Union Maj. Gen. Gordon Granger issued the order on June 19, 1865 at Galveston (Texas) to inform enslaved Texans about their liberation. It is long forgotten in current history. However, its language was much more progressive that the Emancipation Proclamation before it and the 13th Amendment. It promised formerly enslaved people “absolute equality of personal rights and rights of property between former masters and slaves,” and clarified the relationship between slaveholders and enslaved as one “between employer and hired labor.”

“Of the three, it is by far the most progressive. The Emancipation Proclamation and the 13th Amendment don’t mention anything about absolute equality of personal rights and rights of property,” says Greg Carr, an associate professor of Afro-American Studies at Howard University who specializes in African-American nationalism.

The full text for General Order No. 3.

Granger, accompanied by more than 2000 troops, arrived at Galveston to enforce Texas’ end to slavery. It had been two years since Lincoln signed the Emancipation Proclamation and it had been two months since Confederate General Robert E. Lee gave up. However, Texas’ war was still far from over.

“The main significance of Texas in this history is that it was relatively remote when considering the modes of transportation and communication in nineteenth-century America,” Damani Davis, an archivist at the National Archives, which has the original, handwritten text of the order signed by Maj. F.W. Emery speaks on behalf Granger to TIME via email. This left troops vastly unequipped to tackle the territory’s sprawling landscape. “[With] 2,000 or 200,000 troops, they couldn’t police the state of Texas,” says Carr. “Though the Union had declared victory, they didn’t have the muscle to make them let them go.”
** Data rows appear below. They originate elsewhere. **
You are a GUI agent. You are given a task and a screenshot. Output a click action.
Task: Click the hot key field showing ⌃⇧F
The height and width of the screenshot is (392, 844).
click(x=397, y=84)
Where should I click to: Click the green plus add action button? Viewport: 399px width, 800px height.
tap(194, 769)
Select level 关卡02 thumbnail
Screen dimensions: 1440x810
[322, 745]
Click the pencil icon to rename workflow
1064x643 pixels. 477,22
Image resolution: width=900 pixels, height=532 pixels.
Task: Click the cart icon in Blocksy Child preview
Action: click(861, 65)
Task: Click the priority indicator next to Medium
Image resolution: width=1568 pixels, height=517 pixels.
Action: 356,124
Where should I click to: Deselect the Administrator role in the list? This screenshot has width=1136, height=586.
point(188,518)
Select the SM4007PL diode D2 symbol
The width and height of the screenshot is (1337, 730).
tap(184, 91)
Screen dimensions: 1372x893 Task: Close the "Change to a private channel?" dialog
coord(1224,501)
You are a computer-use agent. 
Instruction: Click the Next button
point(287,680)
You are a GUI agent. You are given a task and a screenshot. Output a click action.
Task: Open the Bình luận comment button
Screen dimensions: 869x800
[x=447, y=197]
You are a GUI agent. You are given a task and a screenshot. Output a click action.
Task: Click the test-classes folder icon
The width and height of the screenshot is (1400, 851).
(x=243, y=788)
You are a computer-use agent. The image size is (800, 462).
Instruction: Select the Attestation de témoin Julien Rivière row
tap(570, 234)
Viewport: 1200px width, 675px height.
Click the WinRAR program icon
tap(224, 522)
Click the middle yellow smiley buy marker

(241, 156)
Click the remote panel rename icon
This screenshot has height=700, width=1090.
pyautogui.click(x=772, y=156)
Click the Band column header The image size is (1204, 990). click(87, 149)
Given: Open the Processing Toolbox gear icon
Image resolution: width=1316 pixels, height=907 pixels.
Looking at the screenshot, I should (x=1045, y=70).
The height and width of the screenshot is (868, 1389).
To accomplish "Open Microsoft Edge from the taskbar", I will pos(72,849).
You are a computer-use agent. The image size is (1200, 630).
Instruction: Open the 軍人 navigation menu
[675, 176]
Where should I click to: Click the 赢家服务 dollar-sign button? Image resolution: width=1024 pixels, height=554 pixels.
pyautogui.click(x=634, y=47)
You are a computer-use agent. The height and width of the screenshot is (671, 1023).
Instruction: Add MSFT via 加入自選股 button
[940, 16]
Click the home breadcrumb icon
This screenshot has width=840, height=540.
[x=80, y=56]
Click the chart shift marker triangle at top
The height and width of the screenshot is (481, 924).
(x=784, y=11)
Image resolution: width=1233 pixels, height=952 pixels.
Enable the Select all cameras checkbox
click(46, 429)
Language of Order No. 3 also promised a lot that couldn’t be delivered, advising freedmen to “remain quietly at their present homes” and “work for wages” without any way to guarantee either. “The rhetoric was, ‘We’re going to defend you,’ ‘We’re going to protect your rights to make and enforce contracts.’” says Carr. “What property did they have? Who was going to enforce the contracts?”

In fact, General Order No. 3 was a series of compromises and broken promises. Carr says 3 foreshadowed inequality and the struggle for justice Texas (and the nation) are still grappling with.

“This has its roots in tolerating that type of hatred,” he says. “Texas has never been a white state in the way that the New England states were. Texas’ only option for governance was political and financial violence. That Juneteenth moment, in many ways, is the linchpin for putting together the pieces of the puzzle that becomes the United States of America that we live in today.”